## Exercise details
Can you rewrite the part of the Texas wrongful-conviction compensation text that opens with the words "Texas has a" and closes with "back child support.", putting "cleared" in place of "exonerated"?

[Page extract — start]

Texas has a generous compensation package for prisoners who are exonerated, which includes $80,000 per year of wrongful incarceration, an annuity with annual payments in the same amount, free college tuition and free medical care. [See: PLN, July 2009, p.12].

However, some state officials are stingy with granting compensation and others have harassed wrongly convicted former prisoners for back child support.

Anthony Graves served 18 years for capital murder, including 12 on death row. He was released in October 2010 after prosecutors determined that he was innocent and had been unfairly targeted and convicted. However, because the court order that granted his freedom did not contain the words “released due to actual innocence,” Texas State Comptroller Susan Combs said Graves didn’t qualify for compensation, forcing him to sue the Attorney General’s office (AG) for a declaration of innocence.

[Page extract — finish]
[Source material — start]

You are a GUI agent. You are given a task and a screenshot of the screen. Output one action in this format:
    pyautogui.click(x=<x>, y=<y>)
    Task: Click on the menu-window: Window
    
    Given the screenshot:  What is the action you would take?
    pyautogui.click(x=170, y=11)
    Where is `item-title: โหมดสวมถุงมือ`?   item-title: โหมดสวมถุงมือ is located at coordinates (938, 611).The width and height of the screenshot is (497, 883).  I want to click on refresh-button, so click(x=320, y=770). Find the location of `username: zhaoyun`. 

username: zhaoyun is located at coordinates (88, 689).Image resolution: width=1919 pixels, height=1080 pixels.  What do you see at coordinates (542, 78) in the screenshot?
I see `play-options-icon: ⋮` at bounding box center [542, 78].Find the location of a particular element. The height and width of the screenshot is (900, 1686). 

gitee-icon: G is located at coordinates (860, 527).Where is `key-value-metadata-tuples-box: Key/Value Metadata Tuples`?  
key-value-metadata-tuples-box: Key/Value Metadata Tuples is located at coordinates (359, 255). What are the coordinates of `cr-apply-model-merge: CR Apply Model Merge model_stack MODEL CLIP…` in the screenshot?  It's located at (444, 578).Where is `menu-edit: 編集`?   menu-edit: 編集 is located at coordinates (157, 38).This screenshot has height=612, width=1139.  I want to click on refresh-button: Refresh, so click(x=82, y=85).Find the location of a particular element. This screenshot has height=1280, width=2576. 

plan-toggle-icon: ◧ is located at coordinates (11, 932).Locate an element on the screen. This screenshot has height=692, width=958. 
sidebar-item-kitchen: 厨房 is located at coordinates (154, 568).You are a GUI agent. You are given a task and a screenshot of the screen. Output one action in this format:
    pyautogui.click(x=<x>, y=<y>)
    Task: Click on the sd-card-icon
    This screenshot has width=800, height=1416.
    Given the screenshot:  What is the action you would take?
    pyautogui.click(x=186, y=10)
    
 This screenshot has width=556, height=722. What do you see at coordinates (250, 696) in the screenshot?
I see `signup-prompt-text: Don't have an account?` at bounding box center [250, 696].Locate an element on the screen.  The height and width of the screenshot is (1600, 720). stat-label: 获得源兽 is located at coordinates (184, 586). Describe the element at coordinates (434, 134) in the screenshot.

[Source material — finish]

## Task answer
Texas has a generous compensation package for prisoners who are cleared, which includes $80,000 per year of wrongful incarceration, an annuity with annual payments in the same amount, free college tuition and free medical care. [See: PLN, July 2009, p.12].

However, some state officials are stingy with granting compensation and others have harassed wrongly convicted former prisoners for back child support.